- **Задание A**:
Посчитайте, в скольких строках записей встречается строка «Zaregistrovat». В ответе дайте только число.

Александр Первый и тайна Федора Козьмича - [14]
Вот те немногие официальные сведения о Федоре Козьмиче, касающиеся момента появления его в «поле зрения» исследователя. Вокруг этого «неизвестного бродяги» и сгустился потом покров таинственности, окруживший его рядом легенд, столь затруднивших путь исторических разысканий. Довольно большую биографию Козьмича по свежим еще воспоминаниям и рассказам очевидцев составил Мельницкий. Личность Федора Козьмича в ней остается загадкой.
Первоначально Федор Козьмич был приписан к деревне Зерцалы, Боготольской волости, куда прибыл вместе с 43-ей партией ссыльных 26-го марта 1837 года. Здесь он прожил около пяти лет, не привлекаемый ни на какие принудительные работы. Затем некоторое время он живет в Белоярской станице, уходит однажды летом в Енисейскую тайгу на золотые прииски, в качестве простого рабочего, и снова возвращается в д. Зерцалы, где остается около 6 лет, с тем, чтобы в 1849 г. поселиться около села Краснореченского на р. Чулыме. С этого времени личность Федора Козьмича до известной степени становится центром внимания окружающих. Однако «никаких серьезных намеков на будто бы царственное происхождение» его ни самим Федором Козьмичем, ни его окружающими в это время не делалось. Народная молва считала его каким то сосланным или добровольно оставившим свой пост митрополитом, хотя образ его жизни и не имел ни одной черты, заставлявшей предполагать в нем духовное звание. От Краснореченского Федор Козьмич уходит к д. Коробейникам, откуда через три года вновь возвращается на Красную речку и, наконец, в 1858 году 31 октября, уступая просьбам купца Хромова, Федор Козьмич переехал в Томск, в 4 верстах от которого на заимке Хромова и прожил до своей смерти. По рассказам очевидцев, наружность Федора Козьмича производила внушительное впечатление. С видной фигурой, довольно высокого роста, широкоплечий, с высокой грудью, он имел серые глаза и чистое белое лицо с кругловатым подбородком. Кудрявые волосы на голове и длинная, немного вьющаяся борода постепенно седея, к 1860-м годам покрылись уже «легкой желтизной» — признак старости. В общем лицо имело правильные и приятные черты. Традиция рисует характер Козьмича вспыльчивым, но считает старца добрым и мягким, однако последнее сомнительно, ибо дошедшие о нем сведения и в особенности «Записки» преданного ему Хромов дают иное представление. Резкие отзывы Федора Козьмича об епископе Парфении, подозревавшем в старце «прелесть», ответы Хромову («если хочешь, выбрось меня на улицу»), резкий, даже грубый ответ («я из публичного дома») любопытным купчихам, назойливо добивавшимся узнать его происхождение, и пр. свидетельствуют скорей об обидчивости и раздражительности Козьмича. Это был суровый, замкнутый человек, которого побаивались.

- **Задание B**:
Ответьте коротко по тексту о Федоре Козьмиче:
(i) С какой по счету партией ссыльных Федор Козьмич прибыл в деревню Зерцалы?
(ii) В каком году Федор Козьмич переехал в Томск?
(iii) Какого цвета были глаза у Федора Козьмича?

- **Записи**:
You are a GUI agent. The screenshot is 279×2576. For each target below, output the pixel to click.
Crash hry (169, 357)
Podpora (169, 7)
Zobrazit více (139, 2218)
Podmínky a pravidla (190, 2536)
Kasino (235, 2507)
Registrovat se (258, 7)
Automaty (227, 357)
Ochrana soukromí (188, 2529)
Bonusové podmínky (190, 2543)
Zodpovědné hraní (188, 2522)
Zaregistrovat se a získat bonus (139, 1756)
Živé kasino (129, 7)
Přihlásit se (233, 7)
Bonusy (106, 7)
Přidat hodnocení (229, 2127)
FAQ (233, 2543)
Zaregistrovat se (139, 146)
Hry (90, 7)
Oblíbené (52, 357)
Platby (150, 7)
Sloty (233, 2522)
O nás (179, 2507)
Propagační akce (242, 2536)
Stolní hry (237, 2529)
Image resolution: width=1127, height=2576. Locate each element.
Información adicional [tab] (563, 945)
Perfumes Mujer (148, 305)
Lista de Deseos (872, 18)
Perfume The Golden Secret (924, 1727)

- **Ответ A**:
2

- **Ответ B**:
(i) С 43-ей партией.
(ii) В 1858 году.
(iii) Серые.